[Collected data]
►

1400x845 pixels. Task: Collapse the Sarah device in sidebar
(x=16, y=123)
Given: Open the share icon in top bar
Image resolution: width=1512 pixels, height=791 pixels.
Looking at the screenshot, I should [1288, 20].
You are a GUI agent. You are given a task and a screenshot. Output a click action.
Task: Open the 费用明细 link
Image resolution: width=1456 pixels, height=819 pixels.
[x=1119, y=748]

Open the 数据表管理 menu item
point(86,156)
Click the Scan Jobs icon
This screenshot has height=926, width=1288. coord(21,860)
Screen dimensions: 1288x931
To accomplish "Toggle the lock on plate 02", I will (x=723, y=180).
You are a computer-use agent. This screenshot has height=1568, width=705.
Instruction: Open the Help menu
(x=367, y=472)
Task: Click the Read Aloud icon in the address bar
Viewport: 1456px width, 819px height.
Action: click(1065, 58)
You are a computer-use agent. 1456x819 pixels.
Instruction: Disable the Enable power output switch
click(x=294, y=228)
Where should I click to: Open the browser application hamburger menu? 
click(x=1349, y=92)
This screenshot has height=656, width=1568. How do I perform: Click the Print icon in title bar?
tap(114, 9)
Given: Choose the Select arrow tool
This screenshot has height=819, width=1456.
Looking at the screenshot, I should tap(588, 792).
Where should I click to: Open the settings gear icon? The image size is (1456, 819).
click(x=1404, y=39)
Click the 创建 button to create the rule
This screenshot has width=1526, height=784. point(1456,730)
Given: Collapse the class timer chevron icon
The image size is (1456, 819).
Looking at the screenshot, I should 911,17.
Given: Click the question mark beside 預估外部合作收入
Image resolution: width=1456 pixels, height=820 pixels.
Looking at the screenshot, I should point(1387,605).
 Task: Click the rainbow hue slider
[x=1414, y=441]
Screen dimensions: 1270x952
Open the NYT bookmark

◄

*INSTRUCTIONS FOR THE TASK:* Each and every record above needs writing out exactly.

*EXERCISE RESPONSE:*
1400x845 pixels. Task: Collapse the Sarah device in sidebar
(x=16, y=123)
Given: Open the share icon in top bar
Image resolution: width=1512 pixels, height=791 pixels.
Looking at the screenshot, I should [1288, 20].
You are a GUI agent. You are given a task and a screenshot. Output a click action.
Task: Open the 费用明细 link
Image resolution: width=1456 pixels, height=819 pixels.
[x=1119, y=748]

Open the 数据表管理 menu item
point(86,156)
Click the Scan Jobs icon
This screenshot has height=926, width=1288. coord(21,860)
Screen dimensions: 1288x931
To accomplish "Toggle the lock on plate 02", I will (x=723, y=180).
You are a computer-use agent. This screenshot has height=1568, width=705.
Instruction: Open the Help menu
(x=367, y=472)
Task: Click the Read Aloud icon in the address bar
Viewport: 1456px width, 819px height.
Action: click(1065, 58)
You are a computer-use agent. 1456x819 pixels.
Instruction: Disable the Enable power output switch
click(x=294, y=228)
Where should I click to: Open the browser application hamburger menu? 
click(x=1349, y=92)
This screenshot has height=656, width=1568. How do I perform: Click the Print icon in title bar?
tap(114, 9)
Given: Choose the Select arrow tool
This screenshot has height=819, width=1456.
Looking at the screenshot, I should tap(588, 792).
Where should I click to: Open the settings gear icon? The image size is (1456, 819).
click(x=1404, y=39)
Click the 创建 button to create the rule
This screenshot has width=1526, height=784. point(1456,730)
Given: Collapse the class timer chevron icon
The image size is (1456, 819).
Looking at the screenshot, I should 911,17.
Given: Click the question mark beside 預估外部合作收入
Image resolution: width=1456 pixels, height=820 pixels.
Looking at the screenshot, I should point(1387,605).
 Task: Click the rainbow hue slider
[x=1414, y=441]
Screen dimensions: 1270x952
Open the NYT bookmark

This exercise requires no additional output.